I braced myself. Ekaterina’s idea of an interesting development often coincided with my definition of a hideous disaster.
“He appears to have thrown the bottle away in the brown paper bag in which it was purchased,” she said. “There is a sales receipt.”
“That’s great! Maybe we can figure out where he bought it, or who bought it for him.”
“Where, certainly—the Clay County ABC store. But unfortunately, whoever bought it paid cash.”
Okay, not as helpful as it might have been. There was no love lost between Caerphilly and neighboring Clay County. Caerphilly might be small, quaint, rural, strapped for cash, and off the beaten path, but by comparison, Clay County made us seem like a teeming metropolis at the crossroads of culture and commerce.
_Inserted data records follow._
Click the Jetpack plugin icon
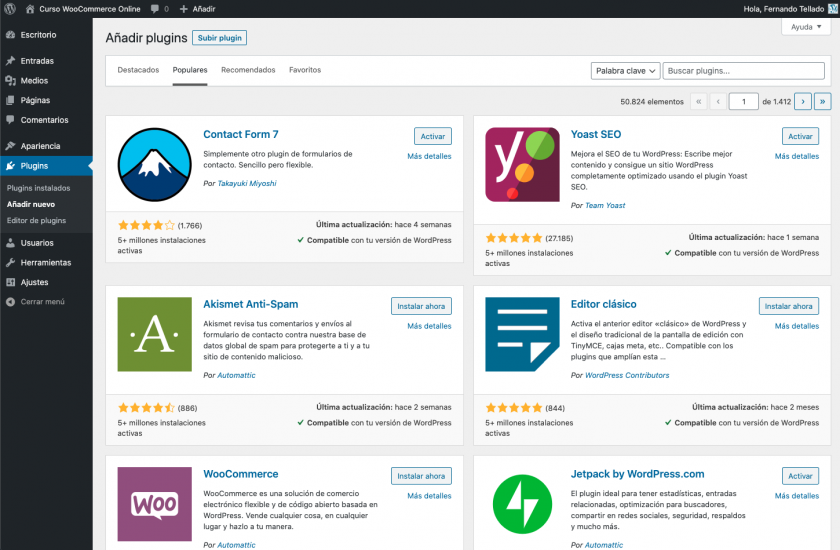Screen dimensions: 840x550 point(522,503)
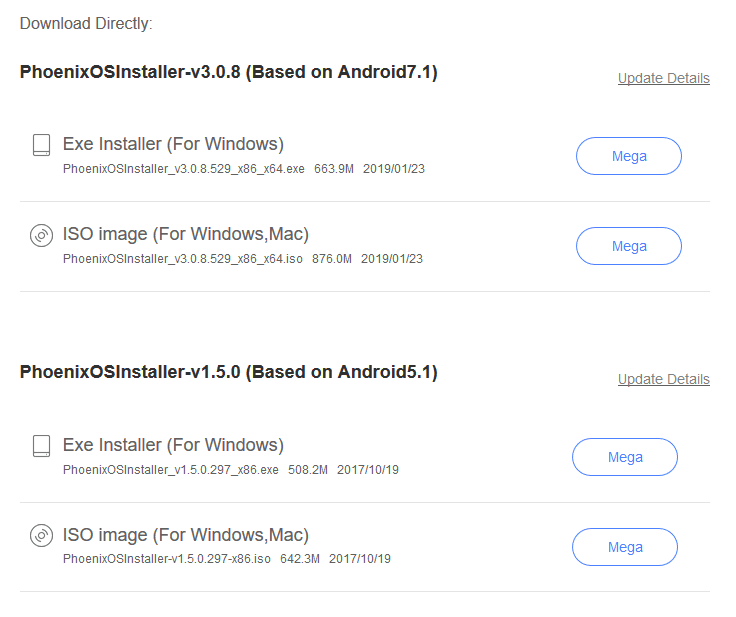Click the v1.5.0 Exe Installer tablet icon

(41, 446)
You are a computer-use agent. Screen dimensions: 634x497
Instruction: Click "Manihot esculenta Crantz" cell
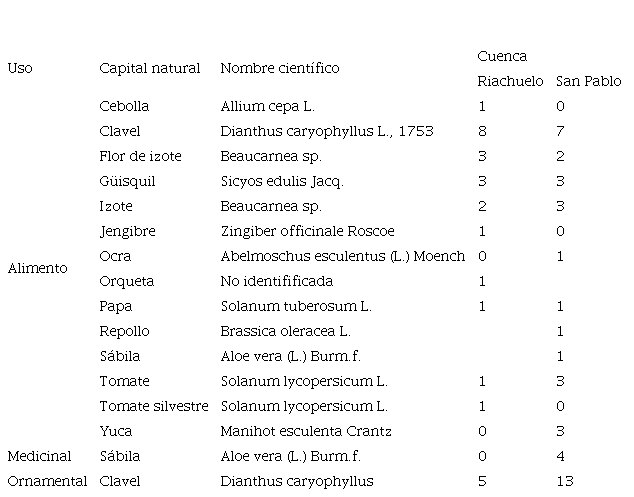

And the denizens of Clay County seemed fond of blaming their woes on us.
“Somehow I don’t think we’re going to have much luck talking whoever runs the Clay County ABC store into telling us who’s buying vodka for Haver,” I said. “And it might be well-nigh impossible for Stanley to stake out the place.”
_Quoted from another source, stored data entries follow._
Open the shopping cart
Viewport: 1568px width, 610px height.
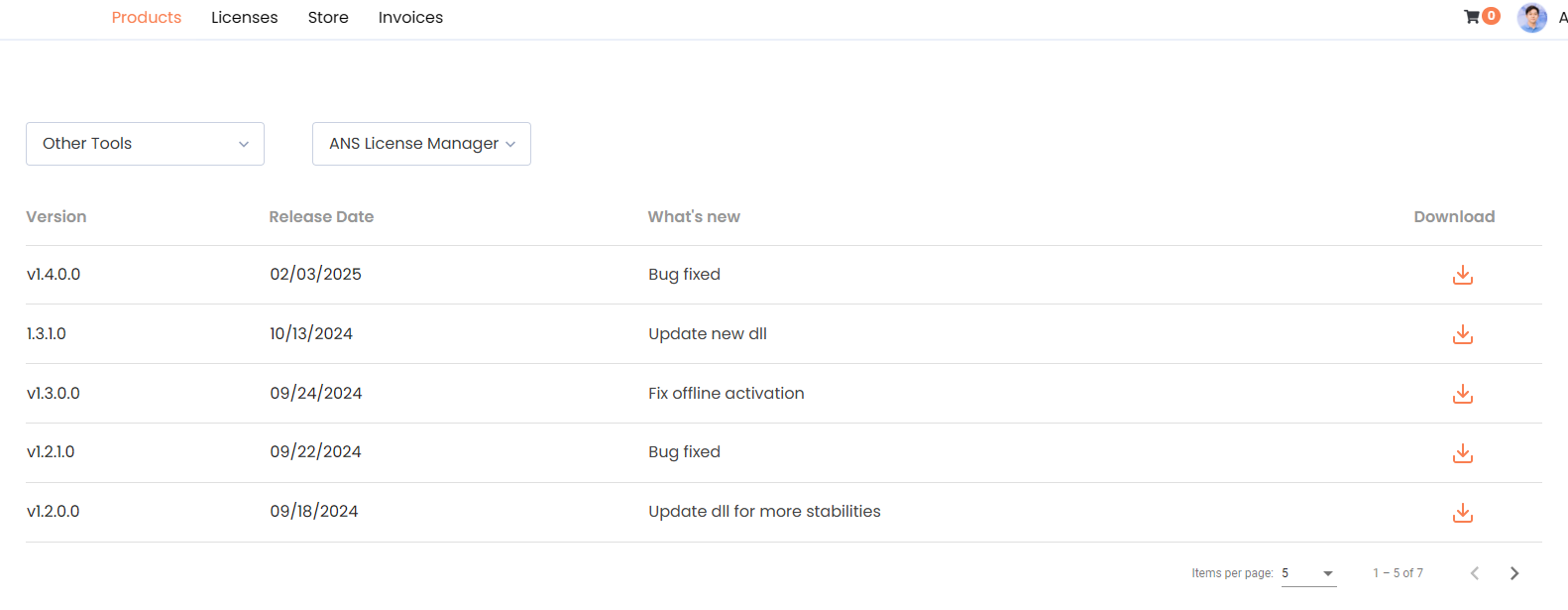pyautogui.click(x=1472, y=17)
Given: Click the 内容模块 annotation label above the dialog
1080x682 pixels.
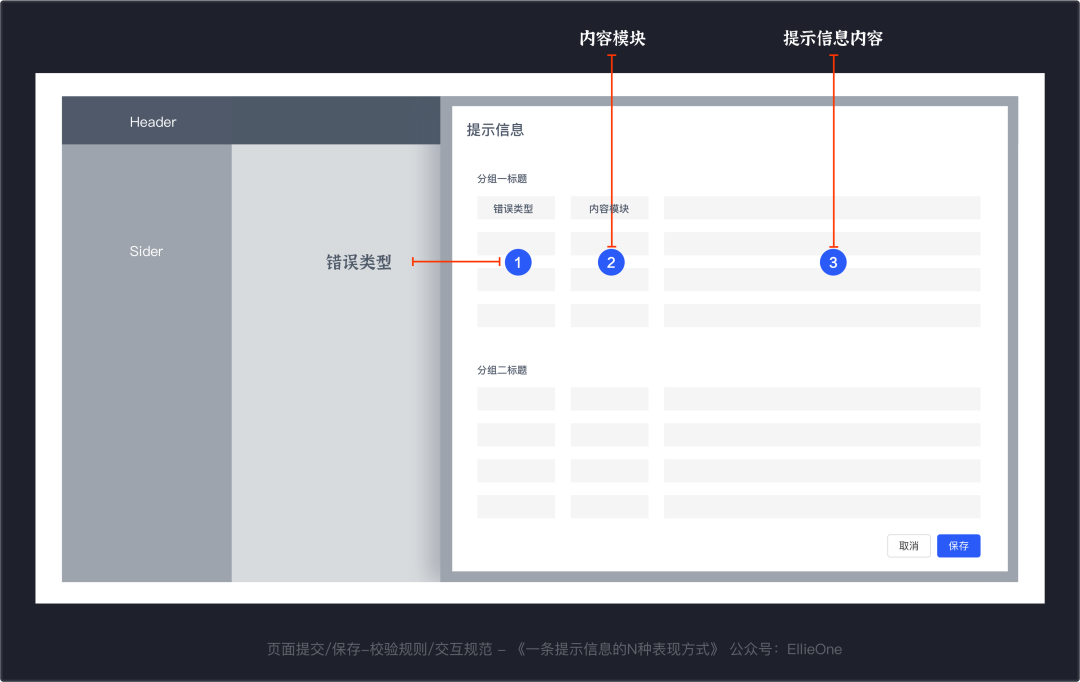Looking at the screenshot, I should click(612, 38).
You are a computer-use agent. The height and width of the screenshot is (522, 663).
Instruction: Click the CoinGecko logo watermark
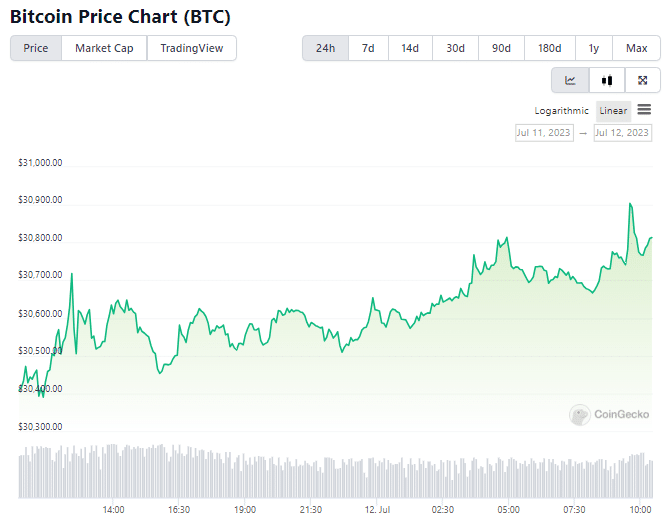pos(609,414)
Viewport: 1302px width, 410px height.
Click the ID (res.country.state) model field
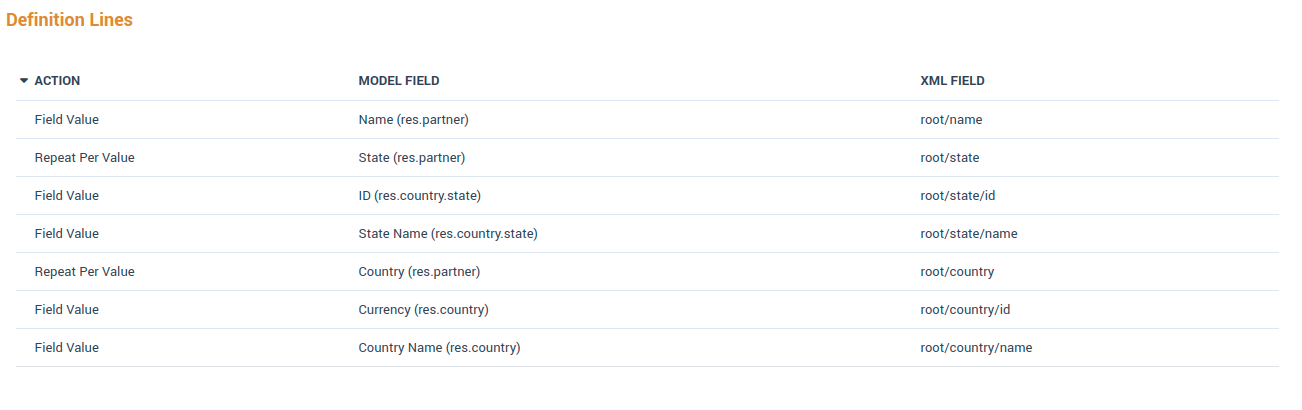coord(426,196)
“They know him in Clay County?”
“Even if they don’t, they all know each other. Any stranger who shows up will automatically be suspect, even before he starts asking nosy questions.”
“I still think the best tactic is to take away
Haver’s rental car,” Ekaterina said. “I could arrange for a staff member to drive him to and from the theater. Or any other place you actually want to let him go.”
“It could come to that,” I said. “I’ll keep you posted. Merry Christmas to you.”
“And to you,” she said, following the words with a string of sibilant polysyllabic sounds that I deduced must be Russian for “Merry Christmas.”
As I ended the call, I glanced at my phone and saw that Stanley Denton had tried to reach me while I’d been talking to Ekaterina. I was about to call him back when I heard Haver shouting.
“What the hell is this? Are you trying to strangle me?”
Probably a good thing to see what was going on. So I hurried down the hall to the costume shop.
I found Haver striding up and down the middle of the room, half in and half out of a starched white Victorian shirt, uttering a stream of semi-coherent abuse liberally salted with unprintable words. Nadja, Mother’s chief costume acolyte, had flattened herself against one of the walls and was watching him wide-eyed. Mother was nowhere to be seen. Trust Haver to cause trouble the minute her back was turned.
“Never seen a more ridiculous piece of garbage,” Haver was snarling. He tugged at the shirt again and managed to get it over his head and off both arms, but the cuffs were still buttoned tight, so both hands were trapped in the bundle of white cloth. He pulled again, and both Nadja and I winced at the resulting ripping sound.
“Be careful, Mr. Haver.” Nadja took a timid step forward. “If you’d just let me unbutton the cuffs for you—”
“Leave me alone!” Haver flailed at her with his fabric-bound hands, and she jumped back with a small shriek, tripped over something, and fell. Fortunately she landed in a box of fabric scraps. Haver didn’t even seem to notice what he’d done.
“STOP THIS IMMEDIATELY!” I shouted.
Haver and Nadja both froze. Actually, so did I, because it was astonishing how much like Mother I sounded. And for that matter, how well I’d absorbed Michael’s lessons on using my diaphragm for greater volume.